Concerns about stability point to the one area where the newest phase of the Go West program will fundamentally differ from its predecessor: taxes.

Beijing recently announced that a new tax on energy production in Xinjiang that took effect in June will be expanded to the rest of the western and central regions to pay for provincial governments to boost public services. The taxes will not take effect outside Xinjiang until 2011 at earliest, and details are still being formulated and could vary from region to region. But based on the Xinjiang trial, the regional government would levy a 5 per cent tax on coal, natural gas and oil production based not on the volumes extracted (as previously), but rather on the prices of the energy produced. The tax would give provincial and local governments a reliable boost to revenues that is necessary because of the central government’s capture of most tax revenues and prohibitions on local government bond issuance.

Xinjiang’s government estimates it will raise an additional four to billion yuan per year from the tax while Inner Mongolia estimates eight billion yuan — roughly 2 to 3 per cent of gross regional product for these two. Thus, the energy production that is such a strategic aspect of the western lands will provide local governments with revenues they will — theoretically — use to procure better public facilities and services for people. This in turn — also theoretically — will ease financial burdens on families and boost household consumption in these regions to create new centres of demand in the otherwise underdeveloped interior.
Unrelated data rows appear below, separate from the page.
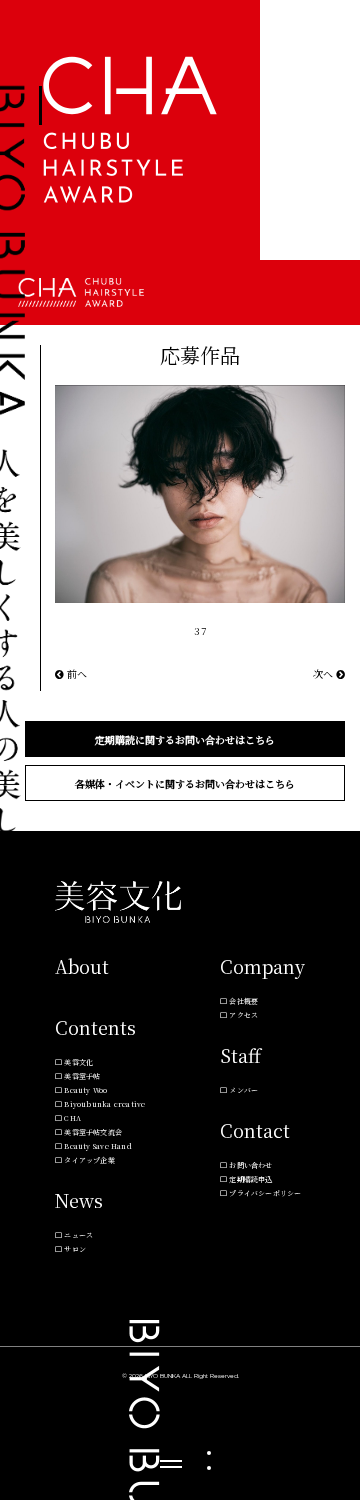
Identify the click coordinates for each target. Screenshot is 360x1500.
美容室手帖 (82, 1076)
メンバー (243, 1090)
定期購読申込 (250, 1179)
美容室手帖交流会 (93, 1132)
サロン (75, 1249)
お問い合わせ (250, 1165)
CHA (72, 1118)
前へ (75, 673)
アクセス (243, 1015)
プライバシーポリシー (265, 1193)
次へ (324, 673)
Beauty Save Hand (97, 1146)
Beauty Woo (85, 1090)
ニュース (78, 1235)
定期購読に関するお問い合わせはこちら (185, 739)
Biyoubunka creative (104, 1104)
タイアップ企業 (89, 1160)
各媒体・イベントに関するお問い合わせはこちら (185, 783)
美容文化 (78, 1062)
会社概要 (243, 1001)
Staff (240, 1055)
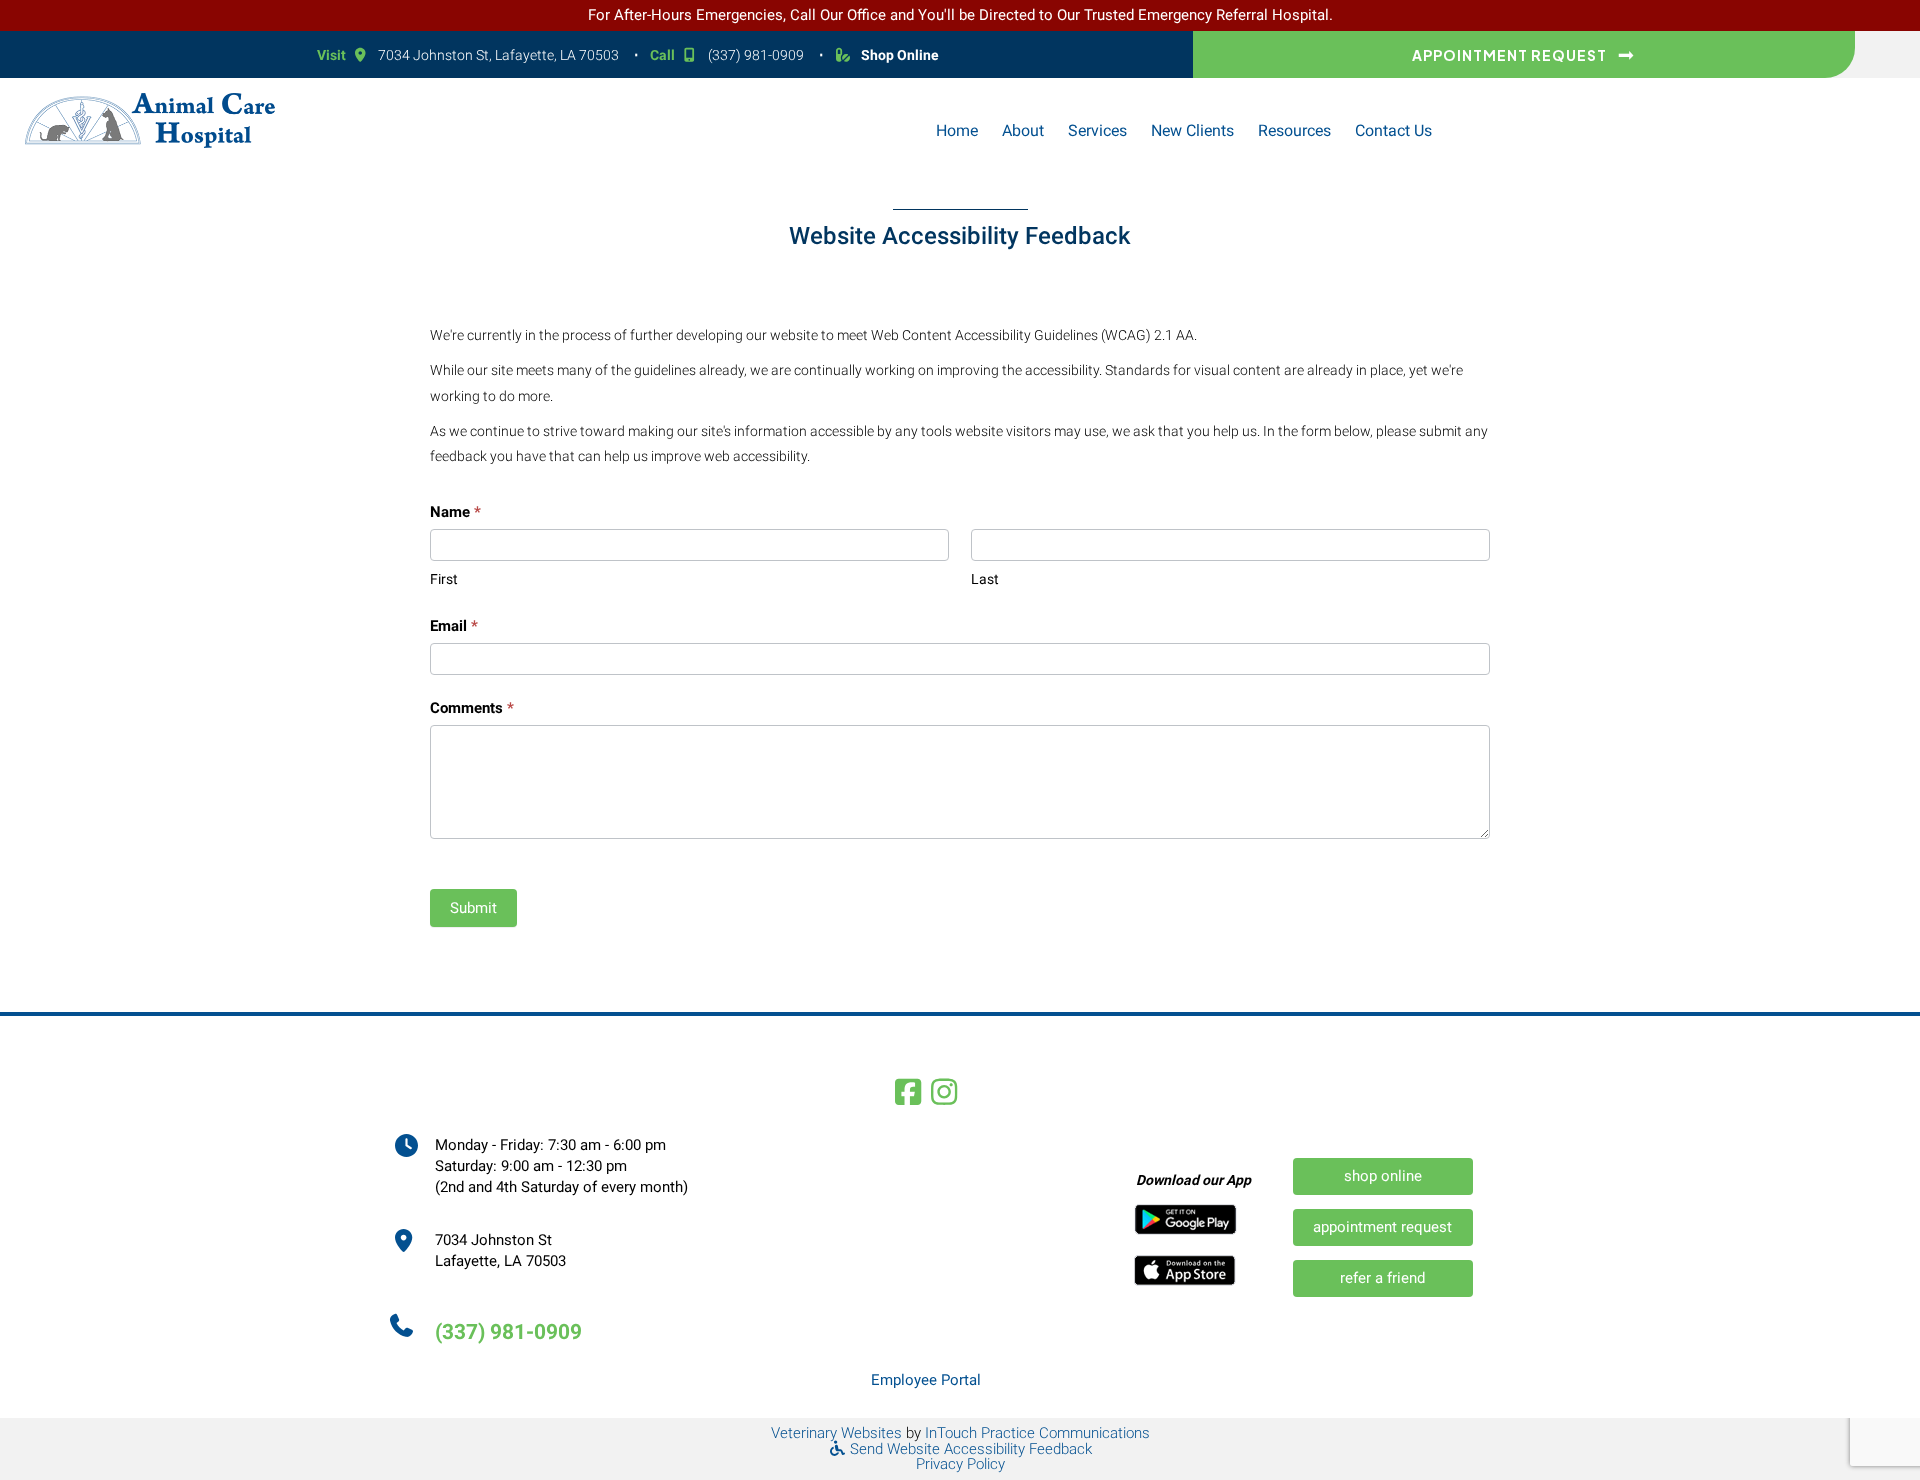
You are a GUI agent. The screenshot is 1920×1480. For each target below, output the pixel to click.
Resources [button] (1294, 130)
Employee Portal (926, 1380)
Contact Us (1393, 130)
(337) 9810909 (756, 55)
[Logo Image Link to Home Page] (150, 119)
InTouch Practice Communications (1037, 1433)
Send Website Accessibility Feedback (969, 1449)
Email (454, 626)
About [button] (1023, 130)
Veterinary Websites (836, 1433)
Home (957, 130)
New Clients (1192, 130)
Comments (472, 708)
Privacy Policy (960, 1464)
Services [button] (1097, 130)
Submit (473, 908)
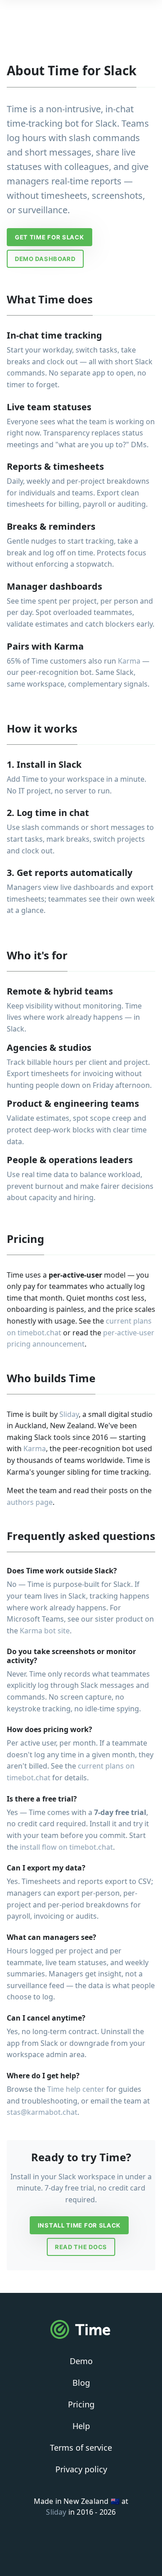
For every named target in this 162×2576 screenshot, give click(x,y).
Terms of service (81, 2447)
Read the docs (81, 2247)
The energy tax plan is extremely unlikely to run smoothly, however. One problem, for instance, is ensuring that energy companies receive special incentives to offset the new taxes so they do not cut back exploration and investment. Differences in the tax rate from region to region could spur unintended competition and tensions. Far more troublesome, however, is the endemic problem of government and party corruption in China. The resource tax may never succeed in transferring funds into the creation of a social safety net that calms social tensions and boosts consumption. It is not a good sign that no oversight mechanism to ensure that local governments use the funds appropriately has yet been established. Even then, there is little reason to be optimistic about its effectiveness.

Still, the energy tax marks at least an attempt at genuine reform that could change things for the better in China’s worst-off provinces. At best, it could prevent a repeat of the first decade of the Go West program, which achieved massive expansions in infrastructure and higher regional growth but did not fully modernise society or create conditions for self-sustaining growth.